Consumer confidence lifts. Input prices hit record high.
Consumer confidence; Purchasing managers’ indexes
The weekly ANZ-Roy Morgan consumer confidence rating rose by 1.3 per cent to 107.4.
The preliminary IHS Markit Australia Composite Purchasing Managers’ index (PMI) rose from 52.1 in October to a 5-month high of 55 in November. A reading above 50 indicates an expansion in activity.
The Composite PMI input prices sub-index rose from 62.6 in October to a record high of 65.9 in November.
What does it all mean?
• Consumer confidence, as measured by ANZ and Roy Morgan, lifted 1.3 per cent last week with sentiment.
• The ANZ-Roy Morgan measure of consumer inflation expectations over the next two years eased from 6½-year highs of 5 per cent to 4.6 per cent last week, supporting sentiment. That said, price pressures remain acute with unleaded petrol prices today hitting record highs in both Brisbane and Melbourne according to real-time fuel-app MotorMouth.

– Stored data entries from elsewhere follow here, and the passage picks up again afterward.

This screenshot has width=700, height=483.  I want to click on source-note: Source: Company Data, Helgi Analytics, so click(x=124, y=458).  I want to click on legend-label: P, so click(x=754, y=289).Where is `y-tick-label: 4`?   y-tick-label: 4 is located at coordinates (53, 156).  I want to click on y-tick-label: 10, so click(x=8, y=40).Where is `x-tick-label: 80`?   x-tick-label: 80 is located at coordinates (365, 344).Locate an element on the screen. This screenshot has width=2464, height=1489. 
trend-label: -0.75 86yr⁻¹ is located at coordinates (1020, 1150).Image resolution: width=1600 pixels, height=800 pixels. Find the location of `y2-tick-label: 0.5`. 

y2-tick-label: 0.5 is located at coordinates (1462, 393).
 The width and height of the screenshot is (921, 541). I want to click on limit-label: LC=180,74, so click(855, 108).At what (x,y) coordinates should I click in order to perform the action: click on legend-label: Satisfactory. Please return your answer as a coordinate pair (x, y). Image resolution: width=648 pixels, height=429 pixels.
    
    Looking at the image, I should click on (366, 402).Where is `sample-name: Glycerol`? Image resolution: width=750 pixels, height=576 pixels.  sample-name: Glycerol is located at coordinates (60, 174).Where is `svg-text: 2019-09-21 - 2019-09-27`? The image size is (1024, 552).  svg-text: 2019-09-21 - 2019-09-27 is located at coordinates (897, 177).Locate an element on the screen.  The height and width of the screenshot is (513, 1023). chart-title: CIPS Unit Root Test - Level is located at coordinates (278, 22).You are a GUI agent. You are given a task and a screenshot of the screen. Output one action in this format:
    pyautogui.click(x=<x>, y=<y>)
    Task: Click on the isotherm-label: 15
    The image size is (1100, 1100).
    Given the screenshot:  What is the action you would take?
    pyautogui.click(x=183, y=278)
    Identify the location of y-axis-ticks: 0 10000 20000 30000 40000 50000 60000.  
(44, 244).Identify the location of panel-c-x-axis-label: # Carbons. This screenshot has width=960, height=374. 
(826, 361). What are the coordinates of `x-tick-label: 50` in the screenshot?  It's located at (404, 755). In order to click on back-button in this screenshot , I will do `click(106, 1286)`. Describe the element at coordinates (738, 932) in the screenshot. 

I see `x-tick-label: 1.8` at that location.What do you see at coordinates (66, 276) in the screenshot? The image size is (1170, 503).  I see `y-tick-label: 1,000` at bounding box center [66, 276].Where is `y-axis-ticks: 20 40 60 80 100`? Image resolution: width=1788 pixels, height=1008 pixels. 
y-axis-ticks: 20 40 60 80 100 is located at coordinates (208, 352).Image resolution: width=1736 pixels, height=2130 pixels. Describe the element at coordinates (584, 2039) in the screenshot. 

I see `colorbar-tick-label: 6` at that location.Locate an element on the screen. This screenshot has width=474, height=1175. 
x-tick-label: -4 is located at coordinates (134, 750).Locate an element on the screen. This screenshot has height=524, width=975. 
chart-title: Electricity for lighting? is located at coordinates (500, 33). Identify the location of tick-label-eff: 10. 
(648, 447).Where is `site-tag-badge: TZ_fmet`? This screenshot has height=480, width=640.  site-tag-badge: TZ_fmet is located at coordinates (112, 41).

• The underlying ANZ-Roy Morgan confidence sub-components were mixed last week, but consumer views on ‘current financial conditions’ gained 1.6 per cent with ‘future economic conditions’ jumping 4.9 per cent. And ahead of ‘Black Friday’ and ‘Cyber Monday’ sales, consumer views on whether it is a good ‘time to buy a major household item’ rose by 2.1 per cent, implying an increased willingness of Aussie households to part with their hard earn coin.
• Consumer sentiment jumped by 4.9 per cent last week in Victoria after the Andrews government lifted all Covid-19 restrictions for the fully vaccinated. ANZ economists also reported a rebound in confidence in Western Australia (up 2 per cent) with sentiment in Queensland (up 1.7 per cent) continuing to lift. But confidence eased in both NSW (down 1.1 per cent) and South Australia (down 0.5 per cent).
• Australia’s post-Delta lockdown economic recovery is underway with 85 per cent of people aged 16 years and over now double vaccinated, increasing mobility. Activity in Australia’s private sector accelerated in November with surveyed purchasing managers in both the services and manufacturing reporting a pick up in output and demand growth to 5-month highs. IHS Markit economists also reported that employment conditions improved as business confidence broadly recovered from the depths of the Delta shutdowns in Australia’s south-east.
• That said, surveyed business owners in both the services and factory sectors reported that price pressures were intensifying amid labour and raw material shortages, supply chain disruptions and port blockages. In fact, input price inflation hit survey record highs (since May 2016) in November while output prices also continued to lift. And in the manufacturing sector, suppliers’ delivery times lengthened at a survey record rate.
• Some businesses are absorbing rising costs, but with profit margin pressures building rising input prices could eventually lead businesses to pass-on these higher costs to consumers through price hikes.
What do you need to know?
Consumer sentiment – Week ended November 21
• The weekly ANZ-Roy Morgan consumer confidence rating rose by 1.3 per cent to 107.4 (long-run average since 1990 is 112.4). Three out of the five major sub-components rose last week.
IHS Markit Purchasing Managers’ indexes (PMIs) – November
• The preliminary IHS Markit Australia Manufacturing Purchasing Managers’ index (PMI) rose from 58.2 to 58.5 in November.
• The Services PMI lifted from 51.8 to 55 in November.
• The combined or composite PMI rose from 52.1 to 55 in November with input prices lifting from 62.6 to a record high 65.9 in November.
• All readings were at 5-month highs, with indexes above 50 indicating an expansion in activity.
• According to IHS Markit economists: “The Australian economy grew at a faster pace in November, according to the IHS Markit Flash Australia Composite PMI, and this is reflective of the positive effects from the continued easing of COVID-19 restrictions and decline in new cases. The rate of expansion picked up to a five-month high, indicating that the Australian economy continued to enjoy the strengthening of growth momentum.”
• And, “That said, supply chain issues featured strongly in the Australian PMI survey as delivery times lengthened, widespread shortages were reported and price increases continued to be seen. While some of these can be attributed to the presence of pent-up demand that was reported, it will be worth watching if the constraints clear over time.”
• Also, “Overall business confidence improved in the latest survey and this was a very positive sign. Private sector firms were also more willing to expand their workforce capacity, though instances of labour shortages had continued to surface.”